Eternal sunshine, volcanic baths and frozen landscapes, Iceland is a captivating and other-worldly place. It’s this weird and wonderful landscape that’s shaped most of the Icelandic culture, created quirky customs and inspired many of the island’s popular traditions, from summer solstice gatherings to rejuvenating in thermal lagoons.

Icelanders are fiercely protective and proud of their history and this is shown through their passionate storytelling, iconic festivals and countless heritage museums that keep all the enthralling stories and traditions alive.

Read on to discover our top six fascinating customs and traditions of Icelandic culture:

1. Geothermal Bathing



Bathing in volcanically heated water whilst surrounded by artic snow is an Icelandic tradition dating back to the Vikings. Today, Icelanders and tourists from around the world still flock to the country’s natural hot springs and geothermal lagoons, such as the beautiful Blue Lagoon and Mývatn Nature Baths, for a warm and soothing haven from the crisp Icelandic air.
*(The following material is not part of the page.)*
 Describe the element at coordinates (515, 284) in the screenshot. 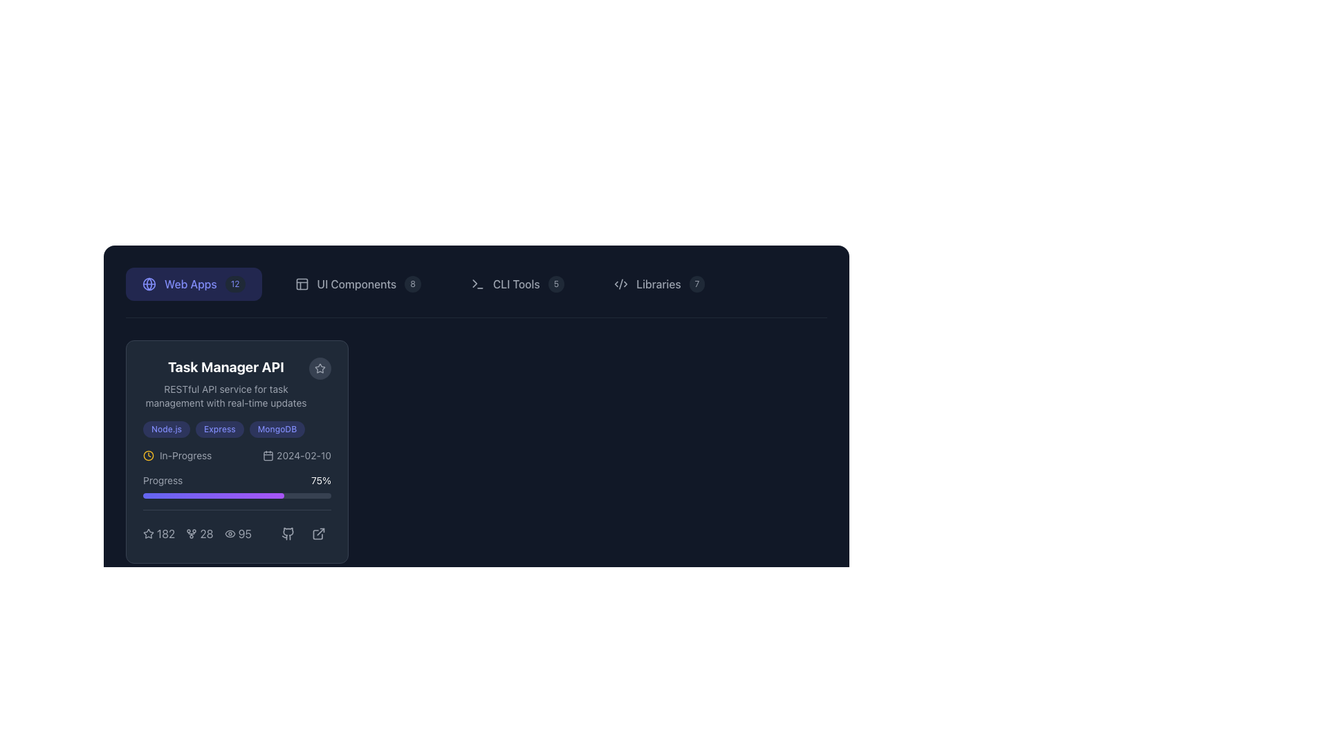

I see `text label for the section named 'CLI Tools' located in the horizontal navigation bar, positioned between a terminal icon and a rounded badge displaying the number '5'` at that location.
Not only is this a blissfully relaxing experience, but the springs’ high levels of silicates and minerals are amazing for your skin.
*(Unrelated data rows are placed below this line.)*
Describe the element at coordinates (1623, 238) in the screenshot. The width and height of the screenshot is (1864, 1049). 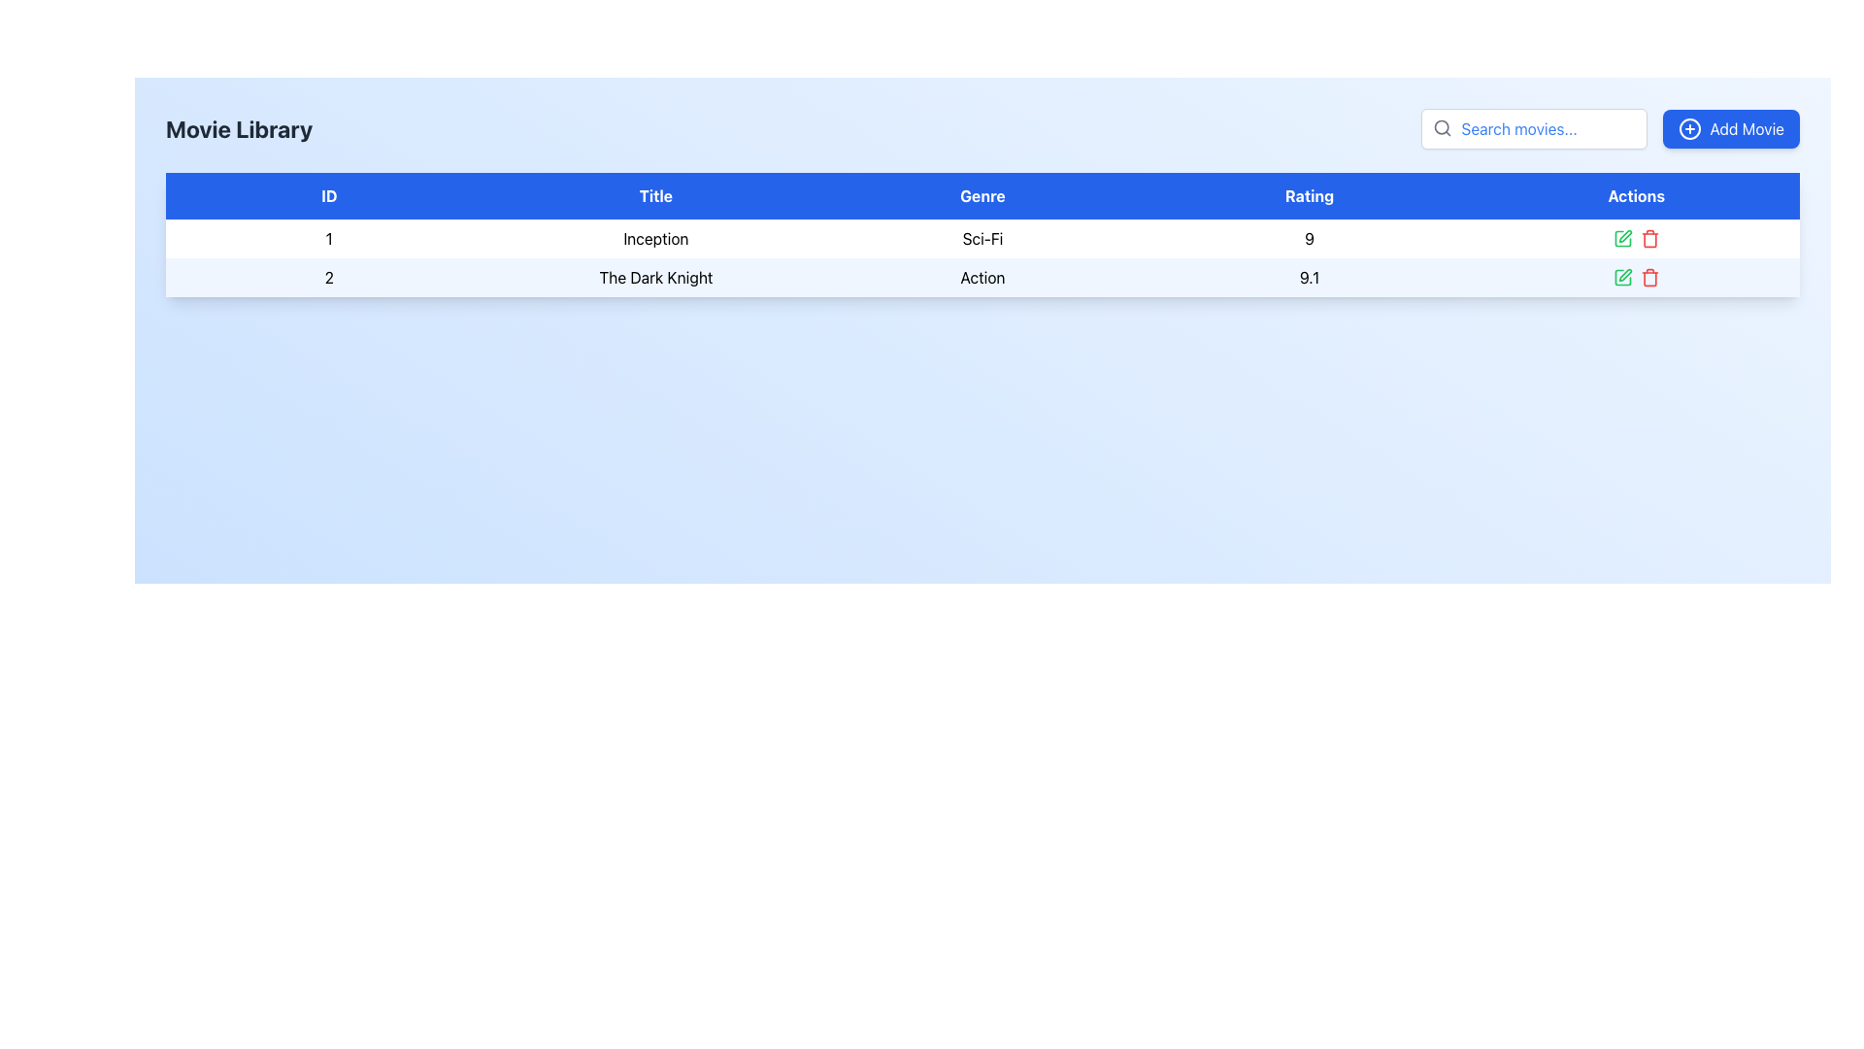
I see `the pencil icon button located in the 'Actions' column of the table to initiate an edit action for 'The Dark Knight'` at that location.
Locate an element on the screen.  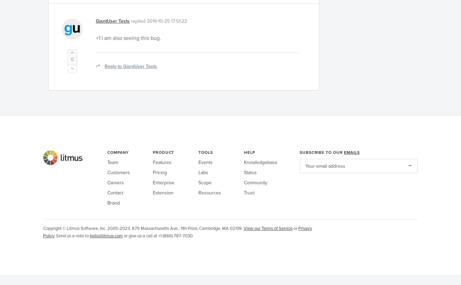
'+1 I am also seeing this bug.' is located at coordinates (96, 37).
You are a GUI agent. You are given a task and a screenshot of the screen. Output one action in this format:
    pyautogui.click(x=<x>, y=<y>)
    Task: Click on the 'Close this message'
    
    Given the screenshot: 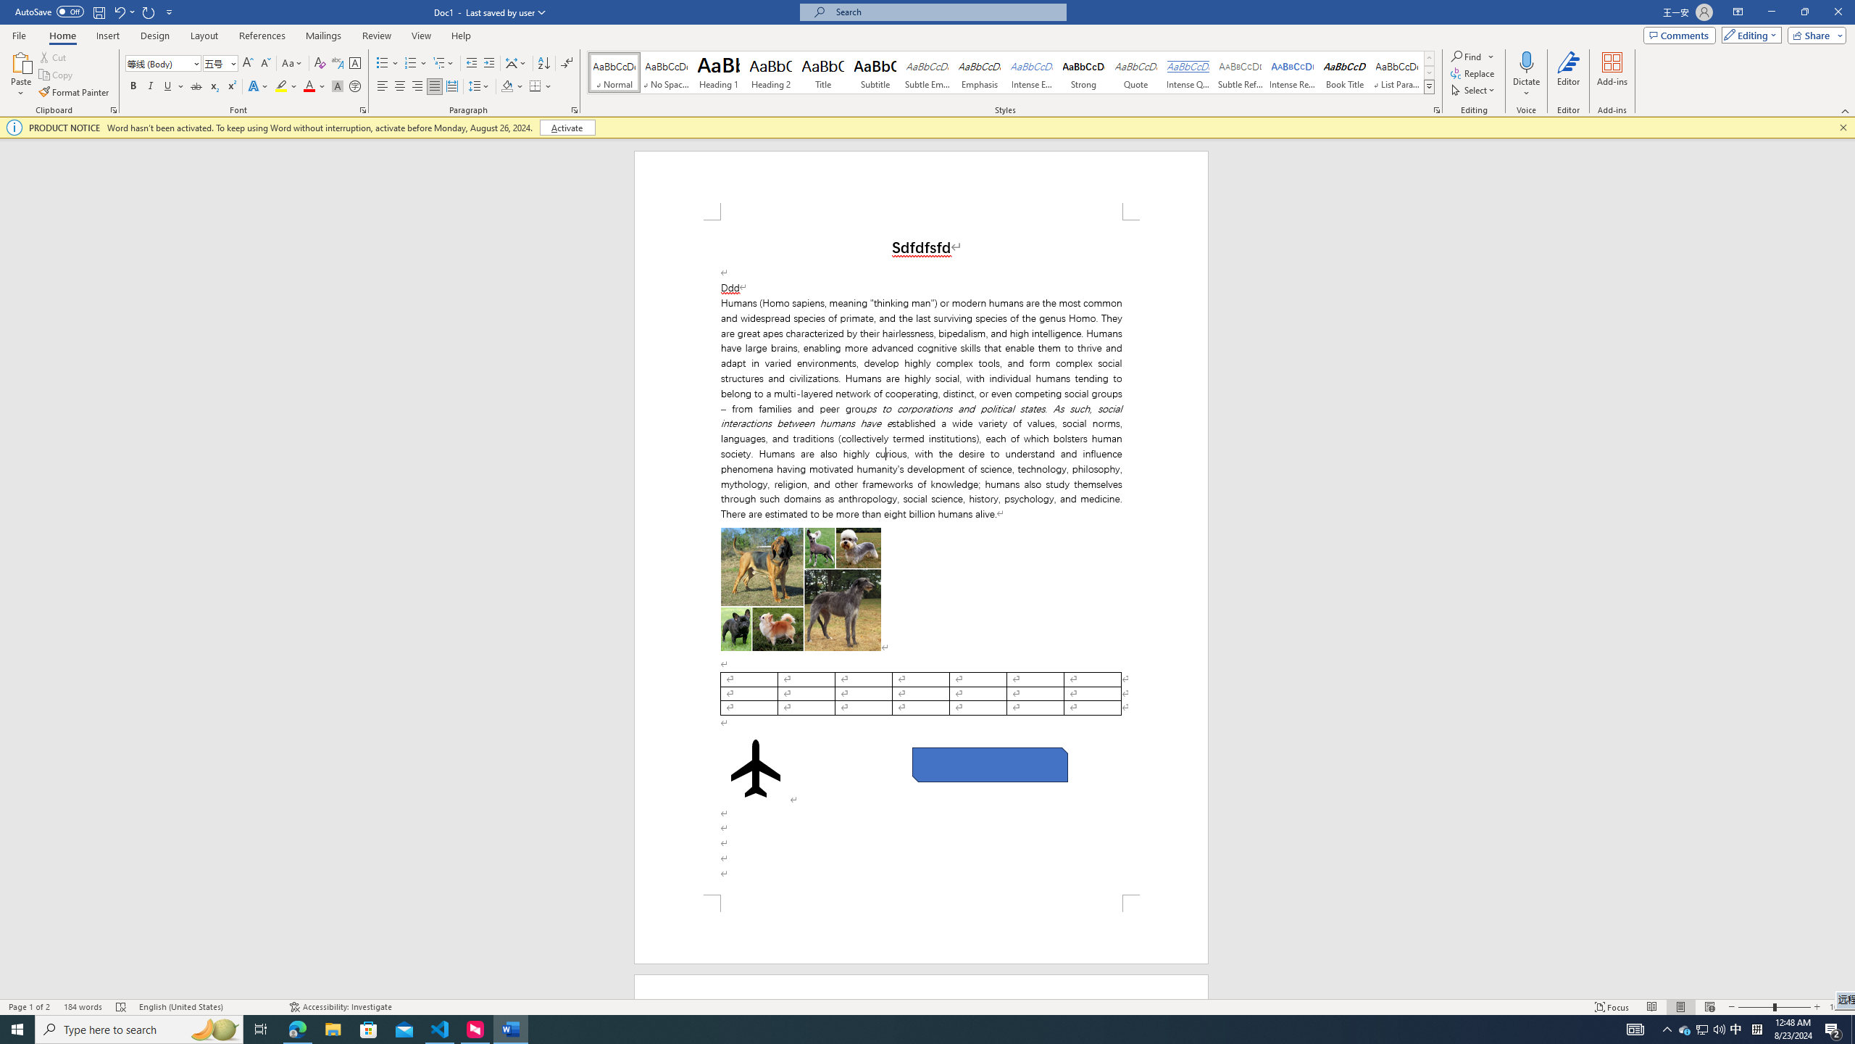 What is the action you would take?
    pyautogui.click(x=1843, y=127)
blue lagoon iceland bioeffect Source: Heather R

2. Thirteen Santas



The Christmas holidays are rich in Icelandic customs and traditions, making it an enchanting time to visit Iceland. Aside from all the magical snow, festive feasts and spectacular decorations, Iceland has not one, but thirteen Santas. The Yule Lads, as the residents call them, are descended from trolls and live in the mountains. They travel down, one by one, from December 12th till Christmas Eve to bring children small gifts.
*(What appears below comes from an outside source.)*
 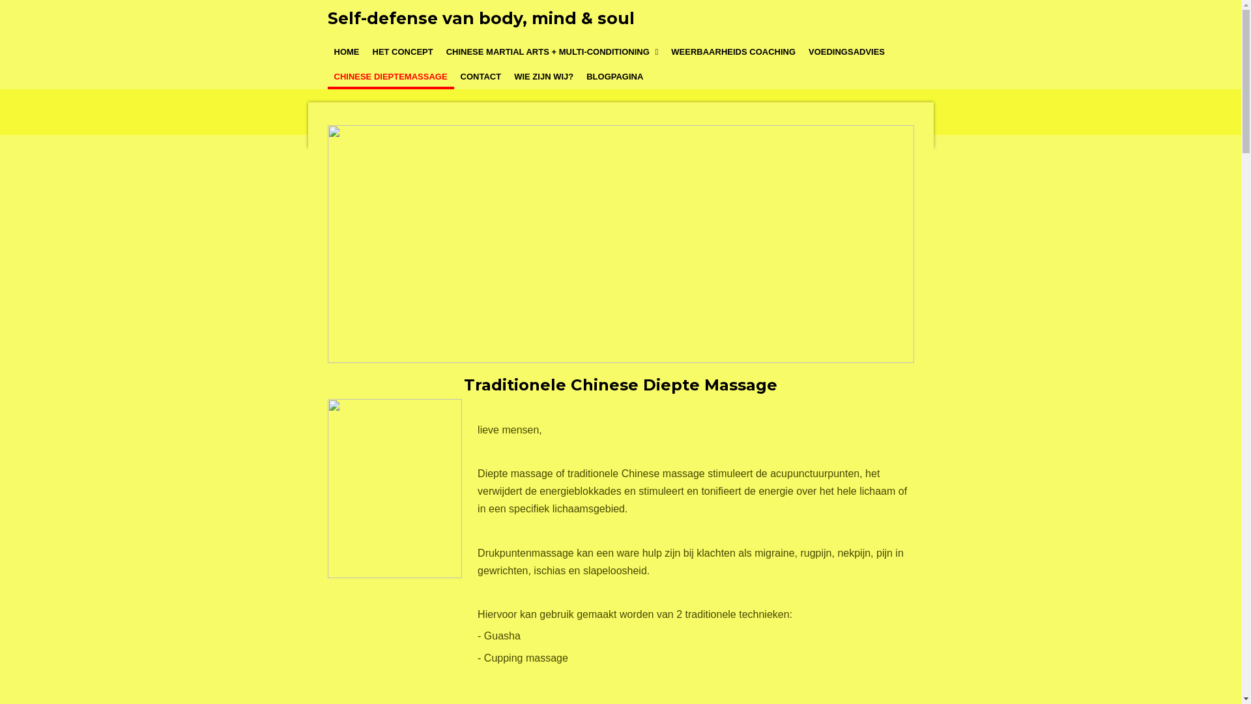 I want to click on 'BLOGPAGINA', so click(x=614, y=77).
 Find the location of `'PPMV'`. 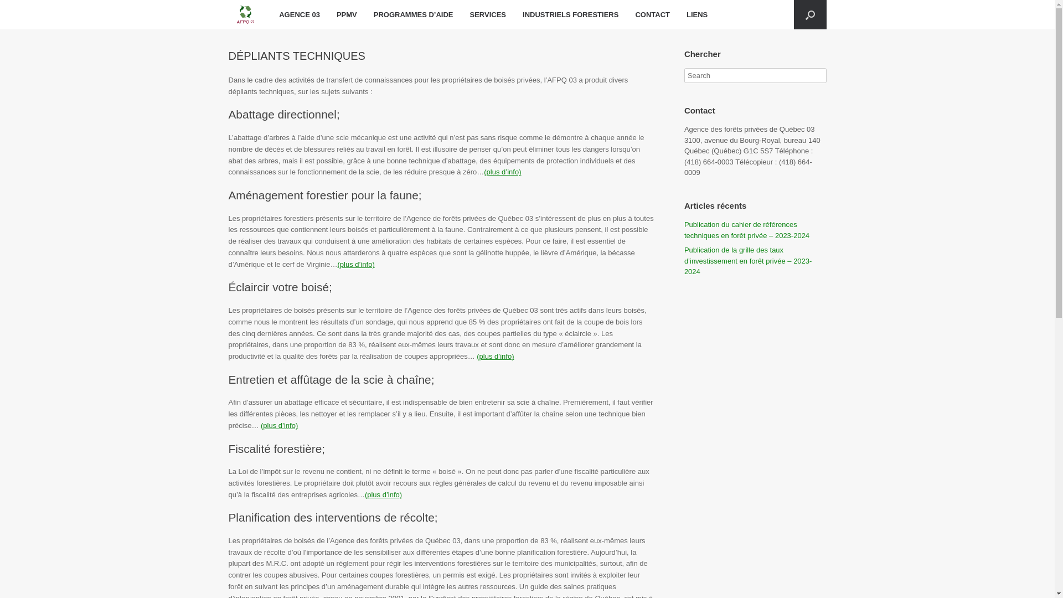

'PPMV' is located at coordinates (346, 14).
How lovely? Maybe not... Ancient folklore states the Yule Lads were originally incredibly mischievous, stole from the village people and played tricks on them – oh dear!

3. Extraordinary Seafood



The Icelandic diet is one of the healthiest in the world, mainly due to the island’s abundant fish and seafood from its pure, clean shorelines and rivers. As well as the usual salmon and trout, eating fermented shark (Hákarl) and fish jerky (Harðfiskur) are part of the Icelandic culture and history. Why? In the past, inhabitants had to be creative with food sources and ensure nothing went to waste due to the island’s isolation and lack of diverse food sources.

Harðfiskur Source: Richard Eriksson

4. Icelandic Sagas



Through storytelling and literature, the illustrious Sagas ensure Icelandic customs and traditions stay alive in the hearts of Icelanders today. Passed down orally through the tenth and eleventh centuries, the Sagas were committed to paper in the thirteenth or fourteenth centuries and chronical Old Norse history, religion and thought.

Today, the stories continue through the island’s museums, festivals, walking trails and activities which offer an enjoyable and exciting way for young Icelanders and tourists to learn about Iceland’s impressive history.

5. Midnight Sun



Summer solstice may be celebrated all over the world, however, Icelanders do it best as their sun lingers until after midnight. Gathering at the sun’s peak has been an Icelandic tradition ever since the Nordic seafarers met up at midsummer to discuss legal matters, visit wells with healing powers and build huge bonfires.

Today, music events, Viking festivals and epic feasts are a popular way for residents and tourists to enjoy the miraculous midnight sunshine.

midnight sun iceland Source: Hafsteinn Robertsson

6. First Name Basis



When visiting Iceland it’s custom to address everyone by the first name. Why? Because there are technically no surnames or family names in Iceland. Last names are pretty irrelevant as they simply state they are the son or daughter of their mother or father. For example, Eidsdottir means daughter (dottir) of Eid. So everyone you meet, feel free to call them by their first name – even the President!